UN envoy holds talks on Myanmar’s referendum plansMarch 7th, 2008 - 9:47 pm ICT by admin
Yangon, March 7 (DPA) UN special envoy Ibrahim Gambari Friday held talks on Myanmar’s plans to hold a referendum that will enshrine the dominance of the military in the country’s politics. Gambari, who arrived Thursday on a mission to persuade the military to open a political dialogue with opposition leader Aung San Suu Kyi, has thus far held talks with Myanmar Foreign Minister Nyan Win and Aung Toe, chairman of the Commission for Holding Referendum for the Approval of the Draft Constitution, sources said.
On Friday afternoon Suu Kyi was allowed to leave her lakeside residence in Yangon, where she has been under house arrest since May 2003, to meet with Gambari at a state guesthouse where he is staying.
He was also scheduled to meet with other members of National League for Democracy (NLD) Party, headed by Suu Kyi.
It was Gambari’s second visit to the isolated, military-run state since last September’s brutal army crackdown on protests in the streets of Yangon that left at least 31 people dead.
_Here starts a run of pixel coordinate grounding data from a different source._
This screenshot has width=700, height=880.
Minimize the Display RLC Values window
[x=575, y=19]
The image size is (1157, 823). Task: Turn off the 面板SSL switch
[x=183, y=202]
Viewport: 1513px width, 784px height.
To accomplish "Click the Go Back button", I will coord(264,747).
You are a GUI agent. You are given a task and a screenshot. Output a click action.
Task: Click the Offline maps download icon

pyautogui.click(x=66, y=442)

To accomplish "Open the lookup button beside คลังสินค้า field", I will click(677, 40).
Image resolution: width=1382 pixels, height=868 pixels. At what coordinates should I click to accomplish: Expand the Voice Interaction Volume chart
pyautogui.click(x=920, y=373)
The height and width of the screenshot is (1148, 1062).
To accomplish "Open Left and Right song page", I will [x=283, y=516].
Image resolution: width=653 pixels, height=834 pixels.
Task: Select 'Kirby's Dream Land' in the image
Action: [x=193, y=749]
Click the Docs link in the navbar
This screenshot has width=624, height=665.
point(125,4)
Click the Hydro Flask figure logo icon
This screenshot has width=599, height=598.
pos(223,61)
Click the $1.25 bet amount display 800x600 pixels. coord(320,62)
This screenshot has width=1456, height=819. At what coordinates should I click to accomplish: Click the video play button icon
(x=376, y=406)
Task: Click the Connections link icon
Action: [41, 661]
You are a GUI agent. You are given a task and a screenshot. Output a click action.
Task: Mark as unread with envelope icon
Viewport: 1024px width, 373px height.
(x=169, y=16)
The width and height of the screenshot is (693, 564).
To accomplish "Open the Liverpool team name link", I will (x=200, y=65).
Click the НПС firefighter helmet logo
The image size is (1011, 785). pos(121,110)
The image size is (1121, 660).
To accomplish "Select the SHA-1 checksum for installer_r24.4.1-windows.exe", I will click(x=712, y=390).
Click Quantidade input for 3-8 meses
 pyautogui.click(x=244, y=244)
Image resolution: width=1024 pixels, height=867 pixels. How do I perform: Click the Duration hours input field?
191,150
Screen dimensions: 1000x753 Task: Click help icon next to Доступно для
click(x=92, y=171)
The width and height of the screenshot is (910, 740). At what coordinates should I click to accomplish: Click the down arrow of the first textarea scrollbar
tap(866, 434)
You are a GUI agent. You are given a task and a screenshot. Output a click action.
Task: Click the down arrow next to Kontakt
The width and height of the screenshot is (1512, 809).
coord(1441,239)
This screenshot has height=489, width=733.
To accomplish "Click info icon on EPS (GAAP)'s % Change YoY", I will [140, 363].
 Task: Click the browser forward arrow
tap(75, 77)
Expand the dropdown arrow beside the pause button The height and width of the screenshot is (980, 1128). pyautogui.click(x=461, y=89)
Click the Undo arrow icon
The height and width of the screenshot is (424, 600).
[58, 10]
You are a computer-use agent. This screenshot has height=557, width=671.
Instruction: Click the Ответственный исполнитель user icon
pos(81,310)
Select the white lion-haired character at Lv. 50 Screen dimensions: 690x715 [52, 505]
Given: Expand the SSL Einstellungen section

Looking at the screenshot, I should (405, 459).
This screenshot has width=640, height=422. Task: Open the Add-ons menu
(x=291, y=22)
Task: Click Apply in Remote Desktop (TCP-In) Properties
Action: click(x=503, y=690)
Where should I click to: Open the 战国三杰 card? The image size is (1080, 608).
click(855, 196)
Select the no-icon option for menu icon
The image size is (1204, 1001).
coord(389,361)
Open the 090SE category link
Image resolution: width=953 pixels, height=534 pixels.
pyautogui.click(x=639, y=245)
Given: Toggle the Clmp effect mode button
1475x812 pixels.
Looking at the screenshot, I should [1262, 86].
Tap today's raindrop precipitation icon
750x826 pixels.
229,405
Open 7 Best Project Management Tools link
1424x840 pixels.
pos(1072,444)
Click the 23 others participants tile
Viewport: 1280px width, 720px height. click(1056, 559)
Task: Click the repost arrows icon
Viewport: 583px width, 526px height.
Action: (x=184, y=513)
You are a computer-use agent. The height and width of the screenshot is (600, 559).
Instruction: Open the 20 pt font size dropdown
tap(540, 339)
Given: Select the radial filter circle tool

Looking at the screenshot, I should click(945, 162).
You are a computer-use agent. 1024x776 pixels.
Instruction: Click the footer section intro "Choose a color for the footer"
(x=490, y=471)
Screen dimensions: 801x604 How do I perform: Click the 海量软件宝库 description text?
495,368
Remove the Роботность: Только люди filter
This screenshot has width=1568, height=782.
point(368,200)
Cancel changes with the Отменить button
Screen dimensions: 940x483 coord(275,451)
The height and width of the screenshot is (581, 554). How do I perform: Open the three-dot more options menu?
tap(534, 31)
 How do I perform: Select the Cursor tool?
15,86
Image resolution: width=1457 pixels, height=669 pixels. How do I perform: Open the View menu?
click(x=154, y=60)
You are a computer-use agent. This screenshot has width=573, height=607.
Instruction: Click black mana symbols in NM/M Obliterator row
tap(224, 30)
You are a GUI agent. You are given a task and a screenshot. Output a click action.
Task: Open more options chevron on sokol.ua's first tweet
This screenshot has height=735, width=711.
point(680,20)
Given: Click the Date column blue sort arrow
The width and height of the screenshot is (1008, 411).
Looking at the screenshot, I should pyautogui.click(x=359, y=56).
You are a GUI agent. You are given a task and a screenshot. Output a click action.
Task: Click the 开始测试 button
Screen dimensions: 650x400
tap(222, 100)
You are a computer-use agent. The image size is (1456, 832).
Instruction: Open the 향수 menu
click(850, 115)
Gambari has been tasked to persuade Myanmar’s ruling junta to open a political dialogue with Nobel peace laureate Suu Kyi and with other representatives of Myanmar society, to forge a national reconciliation process acceptable to the international community.
His efforts, however, have been pre-empted by military supremo Senior General Than Shwe’s announcement last month that he will hold a referendum on a new constitution in May this year, to be followed by a general election in 2010, according to analysts.
The two steps are part of the junta’s so-called “road map” to democracy, a long and winding path that has already taken 14 years just to draft a new constitution.
The new constitution, drawn up by a military-appointed body, will enshrine the military’s lead political role in any future elected government.
A general election, now scheduled at an unknown date in 2010, would put an end once and for all to the legitimate claims to power by Suu Kyi and the NLD that won the 1990 general election by a landslide.
It is anticipated that Suu Kyi, who has spent 12 of the past 18 years under house arrest, will be ineligible for the 2010 election because the new constitution bars anyone married to a foreigner from running for public office.
Suu Kyi was married to the late Michael Aris, a history professor at Oxford University.
Western democracies such as the US and the European Union are still pressuring Myanmar’s military to include Suu Kyi in the national reconciliation process.
Since 1962, Myanmar has been ruled by a military regime that has earned itself one of the world’s worst human rights records after two brutal crackdowns on pro-democracy movements in 1988 and in September of last year. It has arrested thousands of political dissidents including Suu Kyi.